▸ **ACTION ITEM**: Where a line below has the string "computer" in it, include it in the count, and give that count alone.

▸ **RECORDS FOR THIS EXERCISE**:
————————

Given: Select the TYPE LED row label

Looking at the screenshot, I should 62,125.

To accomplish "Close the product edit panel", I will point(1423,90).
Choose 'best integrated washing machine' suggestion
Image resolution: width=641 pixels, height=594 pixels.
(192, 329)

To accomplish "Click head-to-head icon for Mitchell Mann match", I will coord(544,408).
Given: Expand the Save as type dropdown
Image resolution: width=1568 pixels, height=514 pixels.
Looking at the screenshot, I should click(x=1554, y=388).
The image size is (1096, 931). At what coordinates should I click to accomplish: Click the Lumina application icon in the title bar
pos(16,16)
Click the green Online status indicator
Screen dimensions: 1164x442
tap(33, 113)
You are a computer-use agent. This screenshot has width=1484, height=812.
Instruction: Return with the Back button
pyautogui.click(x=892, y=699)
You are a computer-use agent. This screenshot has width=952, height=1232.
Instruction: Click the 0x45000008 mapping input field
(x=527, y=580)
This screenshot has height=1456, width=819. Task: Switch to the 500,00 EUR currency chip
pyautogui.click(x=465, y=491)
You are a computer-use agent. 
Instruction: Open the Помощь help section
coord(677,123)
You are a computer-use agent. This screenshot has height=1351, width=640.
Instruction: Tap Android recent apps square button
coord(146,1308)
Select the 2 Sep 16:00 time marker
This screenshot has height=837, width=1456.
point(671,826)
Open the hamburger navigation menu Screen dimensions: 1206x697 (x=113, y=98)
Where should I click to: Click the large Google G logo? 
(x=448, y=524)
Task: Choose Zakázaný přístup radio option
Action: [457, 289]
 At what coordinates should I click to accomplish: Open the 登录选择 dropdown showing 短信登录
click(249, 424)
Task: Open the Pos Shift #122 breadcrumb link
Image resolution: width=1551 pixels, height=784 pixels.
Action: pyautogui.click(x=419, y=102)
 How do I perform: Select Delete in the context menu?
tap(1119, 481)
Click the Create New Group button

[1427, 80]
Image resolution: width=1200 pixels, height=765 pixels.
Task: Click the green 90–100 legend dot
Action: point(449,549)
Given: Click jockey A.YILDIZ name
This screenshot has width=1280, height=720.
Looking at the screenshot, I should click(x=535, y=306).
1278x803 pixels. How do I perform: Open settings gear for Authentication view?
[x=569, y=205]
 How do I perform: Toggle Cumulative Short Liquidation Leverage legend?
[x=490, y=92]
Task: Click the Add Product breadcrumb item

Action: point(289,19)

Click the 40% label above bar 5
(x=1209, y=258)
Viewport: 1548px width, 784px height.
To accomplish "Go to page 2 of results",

————————

▸ **WRITTEN ANSWER**: 4